Exercise instructions. From the listing that follows, output everything exactly except the pictures.

Data supplied section start

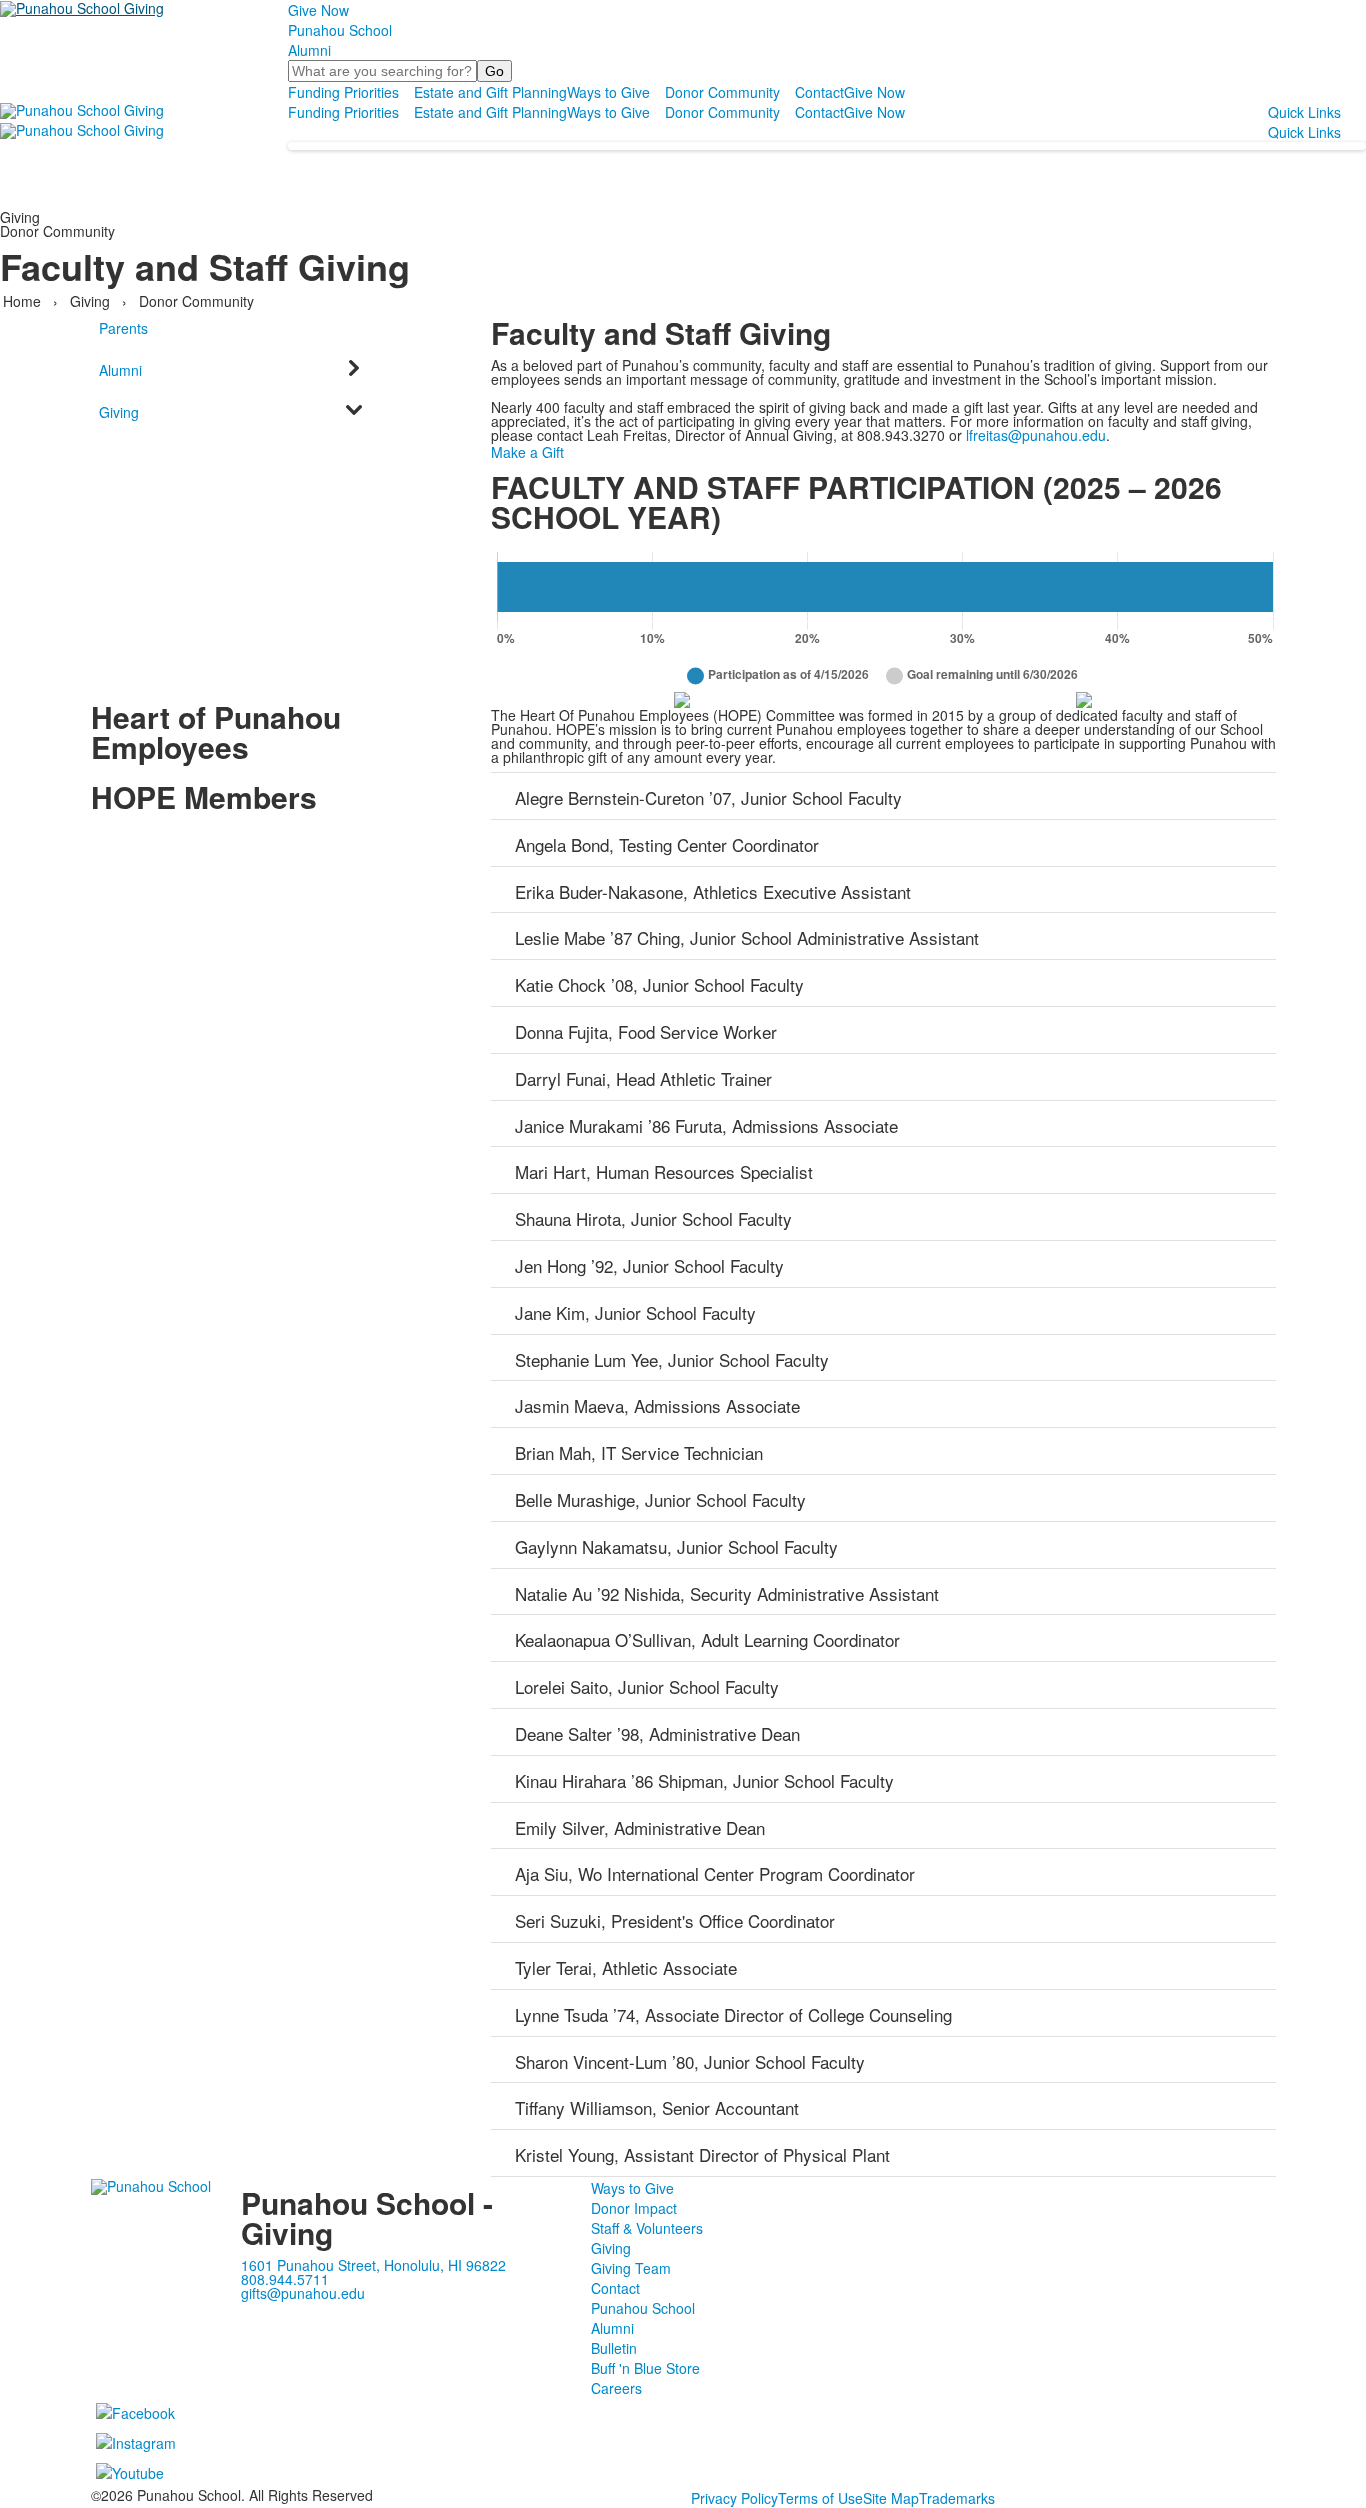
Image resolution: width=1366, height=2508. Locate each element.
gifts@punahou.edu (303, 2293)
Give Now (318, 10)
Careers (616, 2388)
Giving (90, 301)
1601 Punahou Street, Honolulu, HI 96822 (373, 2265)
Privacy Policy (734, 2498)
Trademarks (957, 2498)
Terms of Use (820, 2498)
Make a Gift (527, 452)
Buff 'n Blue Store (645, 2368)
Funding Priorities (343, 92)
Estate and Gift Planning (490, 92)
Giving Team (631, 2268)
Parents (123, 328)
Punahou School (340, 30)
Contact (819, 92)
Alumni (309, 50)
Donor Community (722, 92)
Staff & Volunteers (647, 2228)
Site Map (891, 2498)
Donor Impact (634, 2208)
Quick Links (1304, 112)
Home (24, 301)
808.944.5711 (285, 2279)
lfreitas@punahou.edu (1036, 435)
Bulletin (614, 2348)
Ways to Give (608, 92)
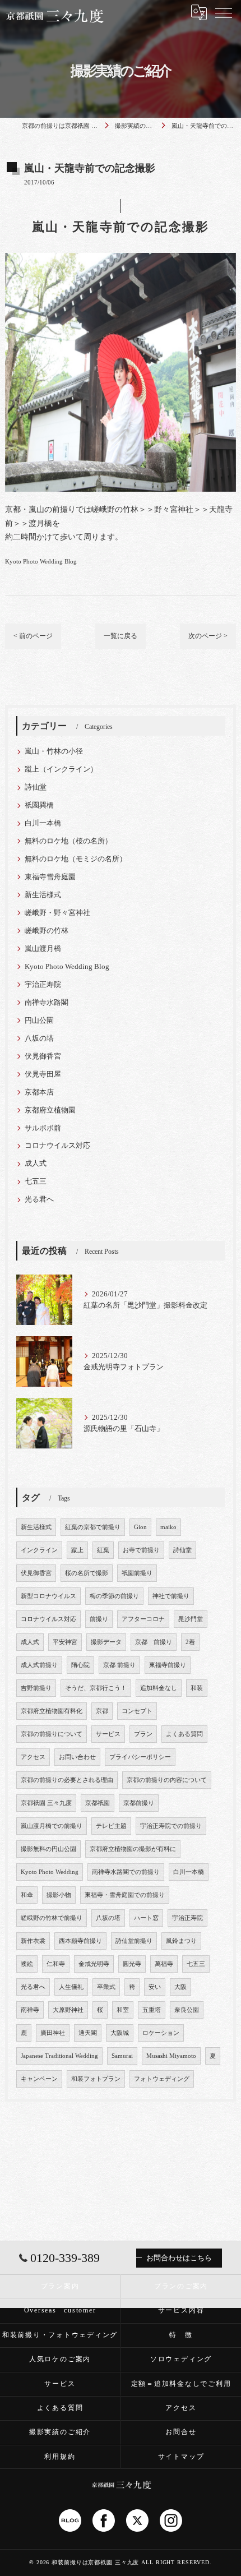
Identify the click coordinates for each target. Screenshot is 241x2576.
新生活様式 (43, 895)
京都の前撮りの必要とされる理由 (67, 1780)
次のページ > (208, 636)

Data supplied section end

Answer for this exercise.
Image resolution: width=1366, height=2508. Locate each element.
gifts@punahou.edu (303, 2293)
Give Now (318, 10)
Careers (616, 2388)
Giving (90, 301)
1601 Punahou Street, Honolulu, HI 96822 (373, 2265)
Privacy Policy (734, 2498)
Trademarks (957, 2498)
Terms of Use (820, 2498)
Make a Gift (527, 452)
Buff 'n Blue Store (645, 2368)
Funding Priorities (343, 92)
Estate and Gift Planning (490, 92)
Giving Team (631, 2268)
Parents (123, 328)
Punahou School (340, 30)
Contact (819, 92)
Alumni (309, 50)
Donor Community (722, 92)
Staff & Volunteers (647, 2228)
Site Map (891, 2498)
Donor Impact (634, 2208)
Quick Links (1304, 112)
Home (24, 301)
808.944.5711 (285, 2279)
lfreitas@punahou.edu (1036, 435)
Bulletin (614, 2348)
Ways to Give (608, 92)
Identify the click coordinates for each target. Screenshot is 241x2576.
新生活様式 (43, 895)
京都の前撮りの必要とされる理由 (67, 1780)
次のページ > (208, 636)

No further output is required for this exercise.